Быть может, мы должны много страдать из-за человека, чтобы в часы передышки он вознаграждал нас тем умиротворяющим покоем, каким дышит природа. Мне нечего было ей ответить, как во время наших бесед, я имел полную возможность молчать – совершенно так же, как я молчал, когда она говорила: слушая ее, я все же не проникал в ее сущность. Я продолжал прислушиваться к ней, вслушиваться поминутно, о чем шепчет успокаивающее, как невидимый бриз, ее чистое дыхание; передо мной была принадлежавшая мне целая жизнь – та самая жизнь, в которую я когда-то так же долго всматривался, вслушивался, лежа под луной на пляже. Иной раз я слышал разговоры о том, что море неспокойно, что даже в бухте чувствуется приближение грозы, и я шел навстречу буре, чтобы послушать гул ее уже хриплого дыхания.

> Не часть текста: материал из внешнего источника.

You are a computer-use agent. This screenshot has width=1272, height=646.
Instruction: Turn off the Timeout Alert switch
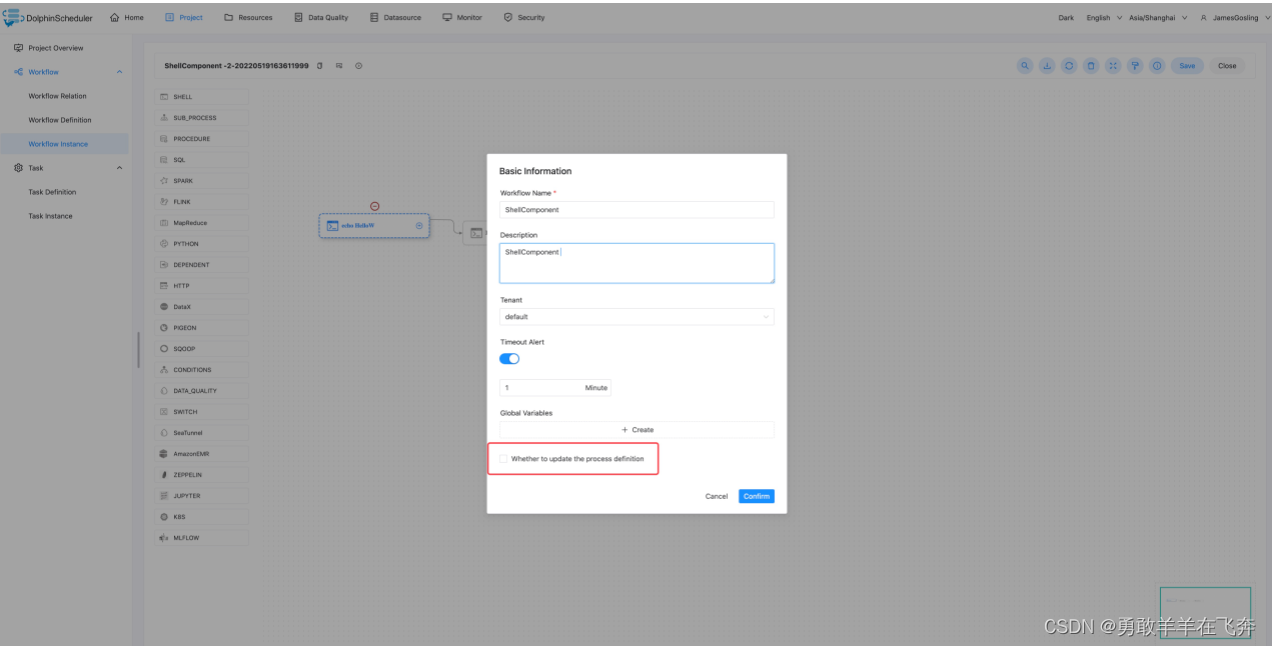pyautogui.click(x=509, y=359)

Иногда, в жаркий день, она, полусонная, снимала кимоно и бросала на кресло. Пока она спала, я говорил себе, что все ее письма – во внутреннем кармане кимоно; она всегда клала туда письма. Почерка, назначавшегося свидания, было бы для меня достаточно, чтобы доказать, что она лжет, или чтобы рассеять мое сомнение. Когда я чувствовал, что Альбертина спит крепким сном, я спускал ногу с кровати, где я уже давно смотрел на нее, не двигаясь, и, подстрекаемый жгучим любопытством, уверенный, что тайна ее жизни разоблачена, лишена основы, что тайне нечем прикрыться, я отваживался сделать шаг по направлению к креслу. Быть может, я делал этот шаг еще и потому, что неподвижно смотреть на спящего человека утомительно. Итак, тихохонько, все время оборачиваясь, чтобы убедиться, спит ли по-прежнему Альбертина, я доходил до кресла. Тут я останавливался и долго осматривал кимоно, так же, как я долго рассматривал Альбертину, но (и, быть может, в этом была моя ошибка) я ни разу не дотронулся до кимоно, не сунул руку в карман, не посмотрел на письма. В конце концов, уверившись, что не решусь, я на цыпочках крался обратно к кровати и опять смотрел на спавшую и ни слова мне не говорившую Альбертину, меж тем как на спинке кресла висело кимоно, которое, быть может, о многом бы мне рассказало.